Benning’s artistry is most visible in Readers at those moments when the film jumps between ways of seeing. In each short period following a shot of a reader, after we’ve spent oh-so much time scanning the frame at our own pace, we’re suddenly forced to read for ourselves, right to left and top to bottom. The effect is jarring but invigorating and even a little funny, lying somewhere between a non sequitur, a big reveal, and a punch line. If Readers suggests Benning’s unlikely knack for humor, the 48-minute L. Cohen proves he can be a full-blown comedian when he wants to be. The film begins with real-time footage of an Oregon farm, peppered with barnyard noises and industrial rumbles, but suddenly veers into time-lapse footage of the night and morning, set to, of all things, Leonard Cohen’s slow, intimate “Love Itself.” Like deadpan virtuosi Bob Newhart and Nathan Fielder, Benning leaves his audience to reconcile the surprising goofiness of L. Cohen’s content with the matter-of-factness of its presentation, and most of the time, a nervous laugh seems like the only appropriate response.

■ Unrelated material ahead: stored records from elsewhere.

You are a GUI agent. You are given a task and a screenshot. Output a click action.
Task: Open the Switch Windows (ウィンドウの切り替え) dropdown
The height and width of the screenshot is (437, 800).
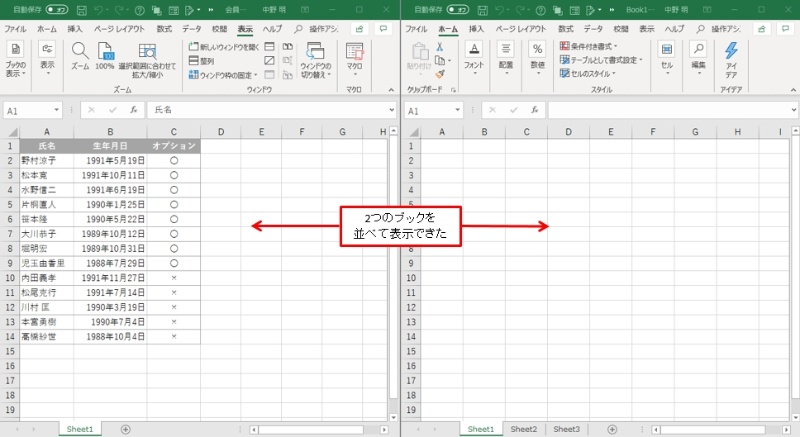tap(316, 60)
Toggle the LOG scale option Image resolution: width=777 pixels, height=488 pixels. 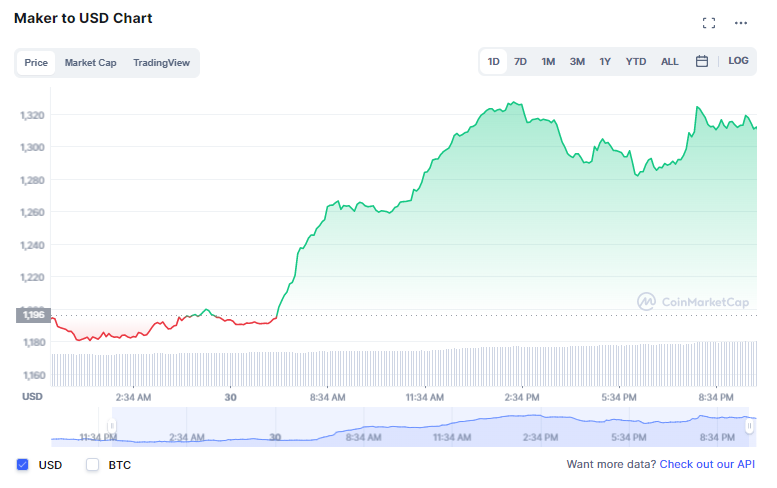pyautogui.click(x=738, y=61)
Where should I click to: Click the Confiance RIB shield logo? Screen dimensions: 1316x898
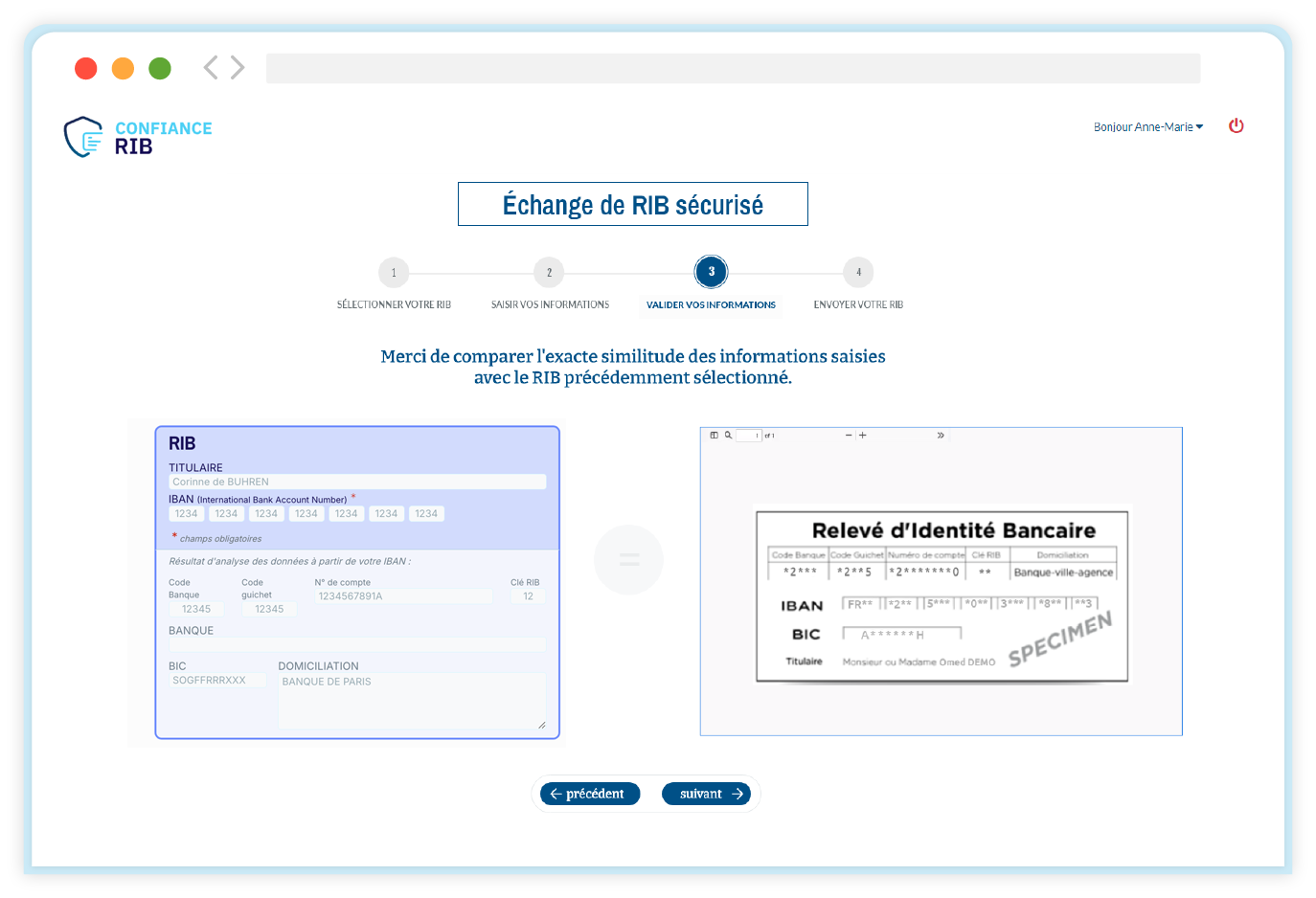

A more somber work than its companions, measuring change reunites Benning with the quintessential piece of land art, Robert Smithson’s Spiral Jetty, located just off shore of the Great Salt Lake. Where Benning’s casting a glance (2007), dedicated to Smithson’s memory, studied the location from dozens of different vantage points, measuring change opts for a single, distant view. In the earlier work, we experience Spiral Jetty; this time around, we’re experiencing others’ experiences. Over the course of the film, dozens of visitors, seen from so far away they look like insects, crawl back and forth over Smithson’s masterwork, sometimes disappearing into the snowy horizon, sometimes moving toward the camera and out of the frame. Like Readers, the film depicts people’s encounters with art but teasingly withholds key information about what their responses are. We seem to have no way of knowing what visitors think of Spiral Jetty, any more than we understand McHale-Ribot’s opinion of D. H. Lawrence. But it’s almost impossible not to imagine responses of some kind, extrapolating from the data Benning gives us, whether it’s the pace of the visitors’ steps, their decision to stay alone or interact with others, or the amount of time they take once they’ve reached the spiral’s center.

It’s long been James Benning’s goal to coax his viewers into making exactly these kinds of observations and subtle inductions, flexing the muscles that often seem to be in danger of getting soft. In doing so, he sometimes takes on the persona of a stern coach or a dry standup comic, but most often his manner is that of a calm, patient educator who’s resolutely convinced of the truth and value of his lessons. There are moments during Readers, L. Cohen, and measuring change when this project can seem heroic and even poignant. Benning’s four readers engage in a practice that’s becoming rarer with each passing day: spending time by themselves, sans electronic distractions of any kind, and pondering. By celebrating this, Benning’s recent output offers the ultimate rebuttal to slow cinema’s detractors. How can patient contemplation be trivial when it’s going extinct?